It's interesting on the gambling front because Gulfstream is the first of eight pari-mutuels in South Florida to go for the live-nearby-and-gamble concept. Granted, they also have a mall and other amenities, but this is the first step in the grand plan at Gulfstream.
Most of the other pari-mutuels have expressed reluctance because of a 35 percent tax on their slot revenues, which they say puts them at a competitive disadvantage with the Seminole Tribe casinos, which pay about 12 percent. So the pari-mutuels have continually lobbied the Florida legislature for a lower tax rate.
Gulfstream also recently worked out an agreement with Calder Casino and Race Course to obtain more racing dates – increasing customer traffic on the property.

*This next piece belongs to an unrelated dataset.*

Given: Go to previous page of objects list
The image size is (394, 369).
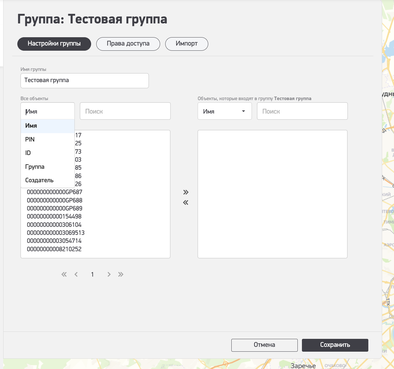Looking at the screenshot, I should coord(76,274).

The move comes even though Gulfstream is far from Broward County’s most profitable casino. Although the Seminoles don’t release their revenue figures, their casino in Coconut Creek and their two in Hollywood all make at least twice what Gulfstream does, experts say. And state revenue figures show even Mardi Gras Casino about a mile to the north in Hallandale Beach being more profitable since July 2013. Mardi Gras has collected $46.5 million in slots in the past 11 months, compared to $43.8 million for Gulfstream Park. The Isle Casino and Racing in Pompano Beach, meanwhile, has $121 million in revenues.